Kant, when he codified the enlightement response to the art work, was drawing on a repertoire which, in part, Sade must have known. Surely Sade was aware of poor old Wincklemann, robbed and murdered by the boy he’d picked up to fuck, all alone in the port of Trieste – it was such a Sadian nuance. But Sade was not interested in art, in any real sense. He could not understand an object that was fundamantally unassimilable to a use. And this is a key to one of Sade’s peculiarities – his invention of the fastforward. True, in the history of porn, the fastforward had to wait for the invention of video and the channel changer. But the temporal foundation of it is already there in Sade. For Montesquieu, the description of the Medici Venus (so eerily reminiscent of advertisements for slaves – or an advertisement for the Venus Hottentot, although she came along long after Montequieu was dead) – is about allowing the object, in the time of the observation, to become what it is, to announce itself, to be seen and more than seen. This time, in turn, served the enlighenment system of the senses. In that system, touch is fundamental. Sight, especially the sight of a sculpture, is in a separate, derivative sense domain. The slow, lubricious stroll around the statue is rooted in the libertine code that allows for a nature without God, but also without man. A nature, that is, removed from the use of men. Of course, one can shift this by some small degree and arrive at the slave holder, and by another degree, at Don Juan.



Sade, however, is not on that channel. He is, at least here, a fast forward libertine, for whom the object is becoming generic, and must have a use. Use will reduce the Greek statue and the Titian to a joke or a proxy for sex. This is Sade’s own vulgarity, prefiguring the bourgeois moment of satisfaction that, really, there is nothing in art. It is either a pinup or a moneymaker. Or – a form of vulgarity perhaps more common in the U..S. - it gives pride to some ethnic group, some gender position; it is critical, it resists, it has a proper political content.

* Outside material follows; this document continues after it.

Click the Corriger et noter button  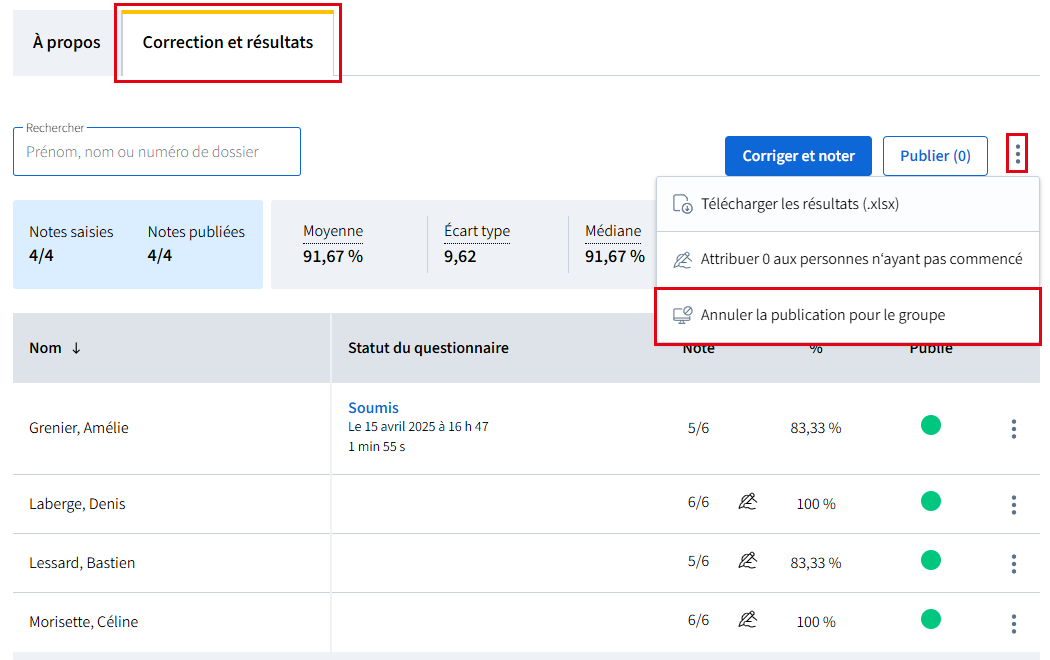coord(798,156)
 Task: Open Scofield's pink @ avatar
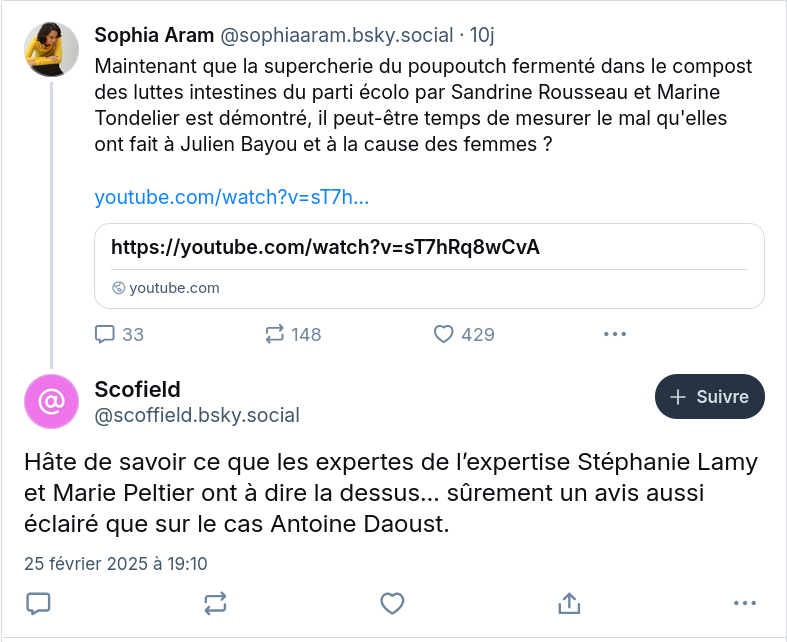coord(51,401)
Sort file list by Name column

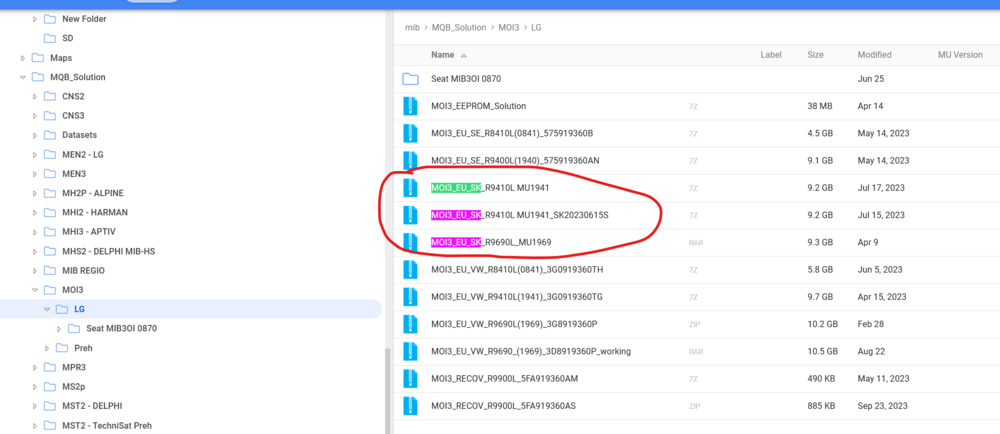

We too hastily identify Sade’s orgies with the Dionysian. But his fast forwards betray him. Calasso points out that Dionysos, unlike the other gods, ‘doesn’t descend on women like a predator, clutch them to his chest, then suddenly let go and disappear. He is constantly in the process of seducing them, because the life forces came together in him. The juice of the vine is his, and likewise the many juices of life. “Sovereign of all that is moist.’ Dionysos himself is liquid, a stream that surrounds us. “Mad for the women,” Nonnus, the last poet to celebrate the god, frequently writes. And with Christian malice Clement of Alexandria speaks of Dionysos as choiropsales, ‘the one who touces the vulva.” The one whose fingers could make it vibrate like the strings of the lyre.” [Calasso, 14]

Monday, February 09, 2009

philosopher-villains


Klossowski, in the essay on the “philosopher-villain” that begins Sade, my neighbor, uses Sade’s own mocking division between the philosophers in his “own” works, who are decent people, and the philosophers in Justine, where, in an ‘inexcusable clumsiness that was bound to set the author at loggerheads with wise men and fools alike,” “all the philosophical characters in this novel are villains to the core.”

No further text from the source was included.